In this second tutorial on training RBMs using xRBM, we also explore different ways to customize the model and its learning procedure.
You are expected to be familar with the basics that are explained in the first tutorial.
First, we import Tensorflow and numpy packages, as well as the packages we need to visualize the learned filters.
We import the xrbm.models
module, which contains the RBM model class, as well as the xrbm.train
module, which contains the CD-k
approximation algorithm that we use for training our RBM.
In [1]:
import numpy as np
import tensorflow as tf
%matplotlib inline
import matplotlib.pyplot as plt
from IPython import display
#Uncomment the below lines if you didn't install xRBM using pip and want to use the local code instead
#import sys
#sys.path.append('../')
import xrbm.models
import xrbm.train
import xrbm.losses
from xrbm.utils.vizutils import *
In [2]:
from tensorflow.examples.tutorials.mnist import input_data
data_sets = input_data.read_data_sets('MNIST_data', False)

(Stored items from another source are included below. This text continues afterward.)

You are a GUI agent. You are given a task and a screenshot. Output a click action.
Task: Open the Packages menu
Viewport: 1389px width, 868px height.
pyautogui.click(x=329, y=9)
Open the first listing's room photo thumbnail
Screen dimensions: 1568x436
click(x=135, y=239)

training_data = data_sets.train.images
In [3]:
num_vis = training_data[0].shape[0] #=784
num_hid = 200
learning_rate = 0.1
batch_size = 100
training_epochs = 15
We can use momentum in order to speed up the learning. Note that, usually, momentum is used only after the first few epochs in order to allow the gradients to find their correct direction and stablize.
We create the RBM object and mini-batch indices as before:
In [4]:
# Let's reset the tensorflow graph in case we want to rerun the code
tf.reset_default_graph()
rbm = xrbm.models.RBM(num_vis=num_vis, num_hid=num_hid, name='rbm_mnist')

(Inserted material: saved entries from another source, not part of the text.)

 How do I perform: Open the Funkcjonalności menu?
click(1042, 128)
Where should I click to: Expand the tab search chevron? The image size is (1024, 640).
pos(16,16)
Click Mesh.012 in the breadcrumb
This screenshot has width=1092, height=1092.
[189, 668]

batch_idxs = np.random.permutation(range(len(training_data)))
n_batches = len(batch_idxs) // batch_size
We create a new placeholder to store the value of the momentum coeficient:
In [5]:
batch_data = tf.placeholder(tf.float32, shape=(None, num_vis))
momentum = tf.placeholder(tf.float32, shape=())
We createt he ops as before, but this time we pass the moemntum placeholder to the CDApproximator instance:
In [7]:
cdapproximator = xrbm.train.CDApproximator(learning_rate=learning_rate,
momentum=momentum)
train_op = cdapproximator.train(rbm, vis_data=batch_data)
reconstructed_data,_,_,_ = rbm.gibbs_sample_vhv(batch_data)
xentropy_rec_cost = xrbm.losses.cross_entropy(batch_data, reconstructed_data)
Finally, we are ready to run everything and see the results:
In [9]:
# Create figure first so that we use the same one to draw the filters on during the training
fig = plt.figure(figsize=(12,8))
with tf.Session() as sess:
sess.run(tf.global_variables_initializer())
for epoch in range(training_epochs):
if epoch < 5: # for the first 5 epochs, we use a momentum coeficient of 0
epoch_momentum = 0
else: # once the training is stablized, we use a momentum coeficient of 0.9
epoch_momentum = 0.9
for batch_i in range(n_batches):
# Get just minibatch amount of data
idxs_i = batch_idxs[batch_i * batch_size:(batch_i + 1) * batch_size]
# Run the training step
sess.run(train_op, feed_dict={batch_data: training_data[idxs_i], momentum: epoch_momentum})
reconstruction_cost = sess.run(xentropy_rec_cost, feed_dict={batch_data: training_data})
# visualizing the filters grid
# evaluating the value of the RBM's weight tensor
W = rbm.W.eval().transpose()
# using a utility function to put together all the filters
filters_grid = create_2d_filters_grid(W, filter_shape=(28,28), grid_size=(10, 20), grid_gap=(1,1))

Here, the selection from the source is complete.